DL380 G7 dual socket 6 core -> +45 watts
DL360 G6 single socket 6 core -> +30~ watts
DL380 G5 dual socket -> +100 watts
DL380 G4 single socket -> +100 watts

G4 and G5 base power draw are 300-350 watts, peaking at 500.
G6 base idle draw is 140watts peaking at 200+
G7 base idle draw is about 186 watts peaking at 400+

ESXi 5 advanced settings samples at (default) 100 a second and will force the cpu's and qpi to Maximum idle below 60percent (average of both sockets) - so basically 99% of the folks out there are running in super lame slow mo.

IF you don't set MAX in bios, you end up having a dog of a machine that will ramp up slowly and have poor disk iops on local DAS.

Sadly, it is not fixed.

Got to eat the max power or lose the performance.
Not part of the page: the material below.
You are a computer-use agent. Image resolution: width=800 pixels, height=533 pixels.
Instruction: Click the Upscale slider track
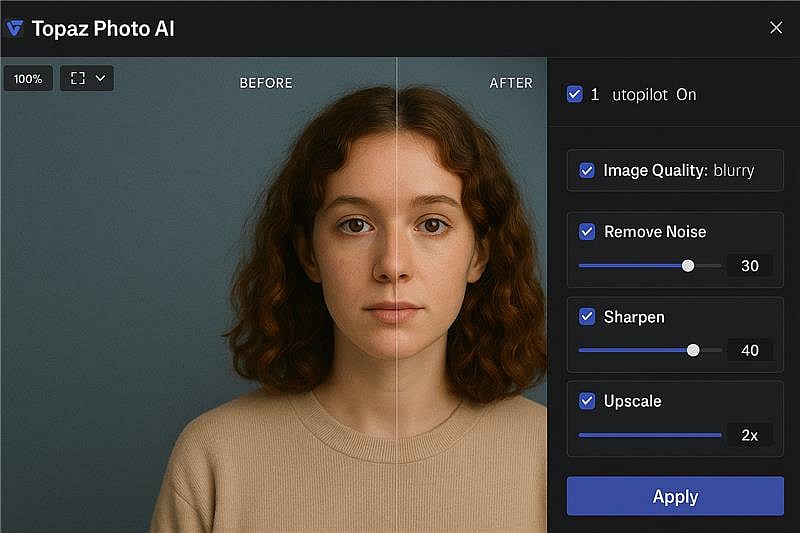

What I found was keeping the air cool (portable a/c unit) kept the machines from ramping fans too hot, keeping the power supplies "Right-sized". 717watt power supplies on a machine with 1 socket and 72gb of ram and 6 SSD's is not cool, two of those power supplies - even less efficient. Modern servers now go into 99/1 setup where you stagger the servers left 99% right 1% much like active/passive standby. This allowed you to reach the sweet efficient zone of the power supply more of the time reducing heat waste and power waste.

Not much to say, i'm not a hyper-v man, but I do feel you on this problem with ESXi (3.5 to 5.1b) it's still there. Everyone disables C1E/C states by setting MAX/MAX/MAX performance in the bios and not letting ESXi handle the power.

I run a lot of SQL server virtualized so I know the exact pain you are talking about bro. I also know there are millions of folks out there that would be better off with 1 socket machines (fast quad-core) than two 6-core. Most of these folks were oversold and have two cpu's sitting at P12 most of the day between 5 and 20% utilization.

There's a reason why Intel doesn't make MAD fast xeon quad cores. That's all we'd use. (SQL heads would understand this based on the licensing).